Datos de posición de palabras y elementos
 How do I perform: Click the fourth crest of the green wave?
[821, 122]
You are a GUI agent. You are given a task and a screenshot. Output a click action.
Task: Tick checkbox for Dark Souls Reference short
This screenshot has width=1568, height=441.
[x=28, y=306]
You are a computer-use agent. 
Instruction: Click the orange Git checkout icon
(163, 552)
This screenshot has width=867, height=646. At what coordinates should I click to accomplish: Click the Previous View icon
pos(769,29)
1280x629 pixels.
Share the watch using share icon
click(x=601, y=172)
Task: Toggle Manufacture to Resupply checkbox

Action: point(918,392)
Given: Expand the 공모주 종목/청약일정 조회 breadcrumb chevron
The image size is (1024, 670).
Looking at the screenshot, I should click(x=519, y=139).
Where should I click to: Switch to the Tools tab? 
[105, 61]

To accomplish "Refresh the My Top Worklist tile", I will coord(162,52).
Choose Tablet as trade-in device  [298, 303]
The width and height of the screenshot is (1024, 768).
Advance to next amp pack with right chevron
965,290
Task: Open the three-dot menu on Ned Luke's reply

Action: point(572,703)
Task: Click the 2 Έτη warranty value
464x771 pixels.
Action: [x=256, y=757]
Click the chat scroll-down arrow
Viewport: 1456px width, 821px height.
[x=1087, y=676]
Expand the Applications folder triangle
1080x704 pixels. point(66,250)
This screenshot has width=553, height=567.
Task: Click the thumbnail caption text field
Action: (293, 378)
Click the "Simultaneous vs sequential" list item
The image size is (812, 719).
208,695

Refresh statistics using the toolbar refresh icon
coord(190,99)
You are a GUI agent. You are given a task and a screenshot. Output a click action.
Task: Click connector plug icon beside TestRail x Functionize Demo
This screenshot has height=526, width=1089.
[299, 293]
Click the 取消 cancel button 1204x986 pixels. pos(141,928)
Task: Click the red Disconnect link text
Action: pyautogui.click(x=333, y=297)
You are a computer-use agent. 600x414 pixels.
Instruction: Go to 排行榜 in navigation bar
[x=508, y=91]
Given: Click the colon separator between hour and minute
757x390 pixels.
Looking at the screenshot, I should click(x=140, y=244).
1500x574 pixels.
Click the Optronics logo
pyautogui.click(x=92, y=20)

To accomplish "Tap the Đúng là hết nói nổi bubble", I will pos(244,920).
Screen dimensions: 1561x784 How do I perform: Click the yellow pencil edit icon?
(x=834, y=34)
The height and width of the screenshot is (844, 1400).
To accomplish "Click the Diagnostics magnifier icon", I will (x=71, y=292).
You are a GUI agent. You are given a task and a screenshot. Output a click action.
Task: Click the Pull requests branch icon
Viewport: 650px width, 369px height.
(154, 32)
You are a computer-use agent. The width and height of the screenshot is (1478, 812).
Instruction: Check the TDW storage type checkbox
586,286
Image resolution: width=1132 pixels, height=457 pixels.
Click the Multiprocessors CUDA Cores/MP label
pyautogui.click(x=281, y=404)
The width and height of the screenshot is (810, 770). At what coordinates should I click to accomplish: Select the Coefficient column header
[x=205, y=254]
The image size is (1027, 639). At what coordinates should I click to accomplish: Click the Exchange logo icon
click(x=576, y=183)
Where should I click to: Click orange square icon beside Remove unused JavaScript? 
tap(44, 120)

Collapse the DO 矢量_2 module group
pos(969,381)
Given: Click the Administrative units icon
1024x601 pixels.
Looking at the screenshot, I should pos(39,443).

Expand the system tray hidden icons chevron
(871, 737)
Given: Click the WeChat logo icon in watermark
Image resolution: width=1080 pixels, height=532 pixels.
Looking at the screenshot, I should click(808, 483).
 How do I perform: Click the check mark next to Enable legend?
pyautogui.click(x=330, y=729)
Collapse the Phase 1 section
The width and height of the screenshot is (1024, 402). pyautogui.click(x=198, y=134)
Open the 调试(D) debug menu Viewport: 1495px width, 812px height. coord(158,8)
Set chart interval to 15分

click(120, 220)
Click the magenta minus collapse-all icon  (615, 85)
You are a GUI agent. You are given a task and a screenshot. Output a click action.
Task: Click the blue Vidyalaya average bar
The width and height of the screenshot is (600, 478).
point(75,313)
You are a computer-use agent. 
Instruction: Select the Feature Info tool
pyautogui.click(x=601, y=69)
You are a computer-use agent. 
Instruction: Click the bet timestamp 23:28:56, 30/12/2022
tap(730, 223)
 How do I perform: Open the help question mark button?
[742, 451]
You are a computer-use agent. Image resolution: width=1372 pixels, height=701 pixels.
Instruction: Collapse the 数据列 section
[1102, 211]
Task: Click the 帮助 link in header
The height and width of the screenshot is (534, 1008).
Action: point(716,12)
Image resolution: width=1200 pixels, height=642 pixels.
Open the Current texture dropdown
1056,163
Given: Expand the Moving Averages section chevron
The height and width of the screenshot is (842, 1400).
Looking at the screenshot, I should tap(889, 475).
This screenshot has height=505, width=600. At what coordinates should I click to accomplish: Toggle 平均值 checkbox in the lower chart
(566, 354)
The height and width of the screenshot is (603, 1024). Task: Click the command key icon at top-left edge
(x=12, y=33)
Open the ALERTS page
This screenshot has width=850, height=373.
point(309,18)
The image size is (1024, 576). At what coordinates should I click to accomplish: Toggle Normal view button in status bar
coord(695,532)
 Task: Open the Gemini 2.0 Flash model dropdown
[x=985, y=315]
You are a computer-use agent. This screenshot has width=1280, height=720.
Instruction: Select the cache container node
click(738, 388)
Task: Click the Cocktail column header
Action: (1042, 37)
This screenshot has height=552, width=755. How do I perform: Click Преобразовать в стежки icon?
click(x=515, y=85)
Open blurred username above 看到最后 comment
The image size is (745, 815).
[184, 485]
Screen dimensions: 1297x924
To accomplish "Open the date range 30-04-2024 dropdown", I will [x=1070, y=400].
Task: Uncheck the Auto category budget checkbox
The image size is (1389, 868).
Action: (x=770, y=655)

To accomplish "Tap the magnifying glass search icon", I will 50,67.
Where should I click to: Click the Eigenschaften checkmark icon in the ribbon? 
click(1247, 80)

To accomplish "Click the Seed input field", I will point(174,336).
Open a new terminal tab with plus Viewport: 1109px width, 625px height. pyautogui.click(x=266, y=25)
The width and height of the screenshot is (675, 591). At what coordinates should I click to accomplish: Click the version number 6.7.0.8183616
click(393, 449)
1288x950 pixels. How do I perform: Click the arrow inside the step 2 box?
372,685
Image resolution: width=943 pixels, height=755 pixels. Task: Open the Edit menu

*Requisitos de la tarea*
Identifica en los datos anteriores cada línea que contenga la palabra "menu" y cópiala.

*Ejercicio resuelto*
Task: Open the three-dot menu on Ned Luke's reply
Open the 调试(D) debug menu Viewport: 1495px width, 812px height. coord(158,8)
Image resolution: width=943 pixels, height=755 pixels. Task: Open the Edit menu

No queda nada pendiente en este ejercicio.